▶ BRIEF:
In the records below, the line with "Task: Click the" and every line after it must be written out exactly; no pictures belong in the result.

BEGIN ENTRIES PROVIDED

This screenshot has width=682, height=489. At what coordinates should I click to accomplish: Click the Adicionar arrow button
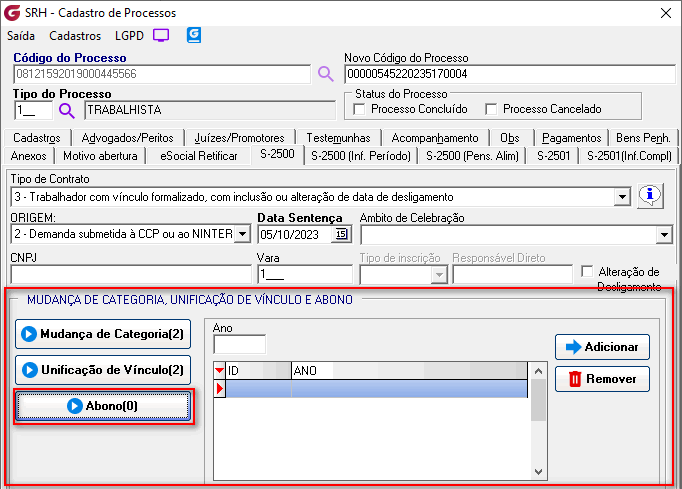(x=602, y=346)
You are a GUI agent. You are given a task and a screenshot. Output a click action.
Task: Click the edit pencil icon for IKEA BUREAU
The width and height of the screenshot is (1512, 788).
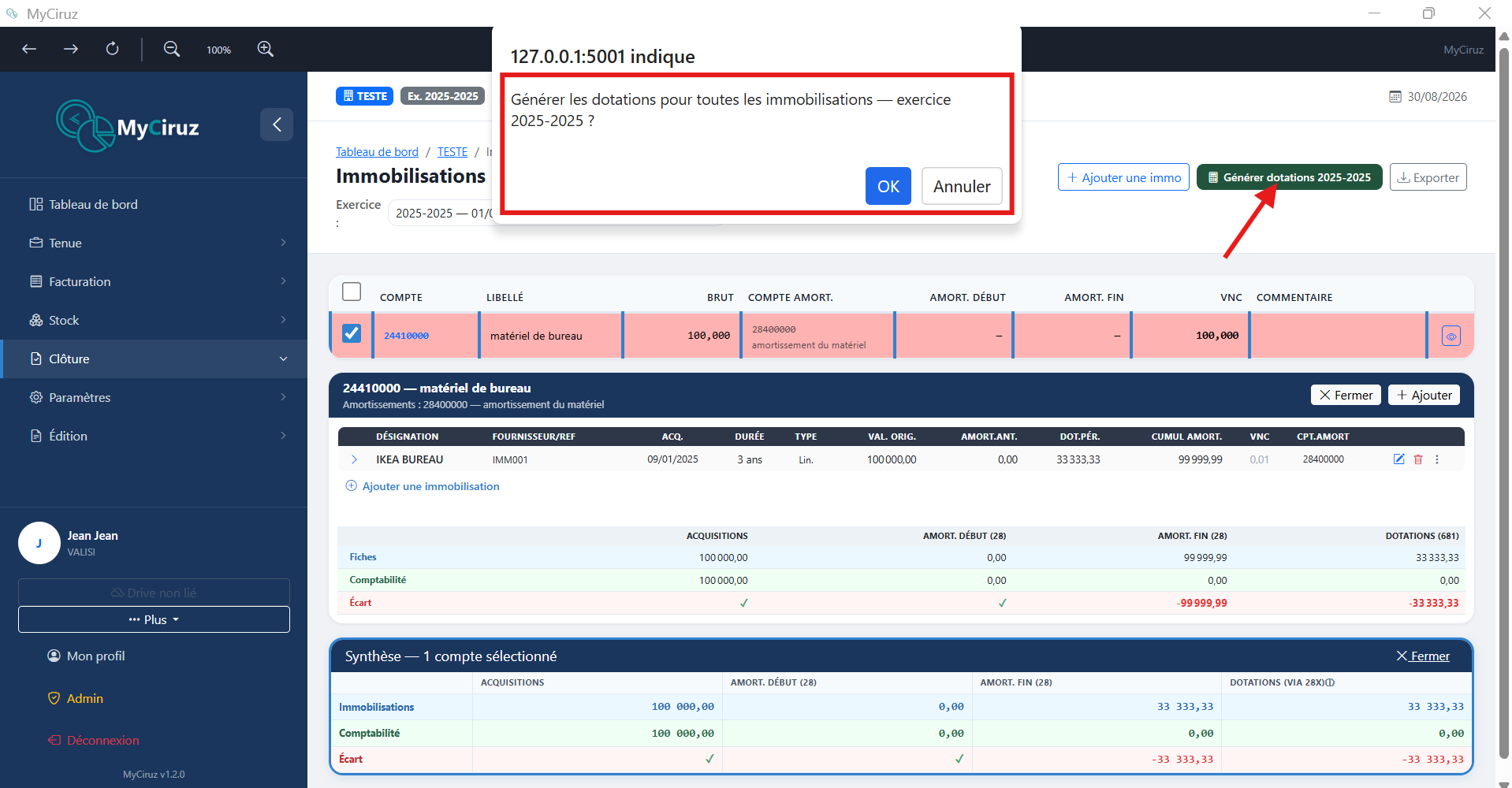click(x=1398, y=459)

END ENTRIES PROVIDED

▶ TASK OUTPUT:
Task: Click the edit pencil icon for IKEA BUREAU
The width and height of the screenshot is (1512, 788).
click(x=1398, y=459)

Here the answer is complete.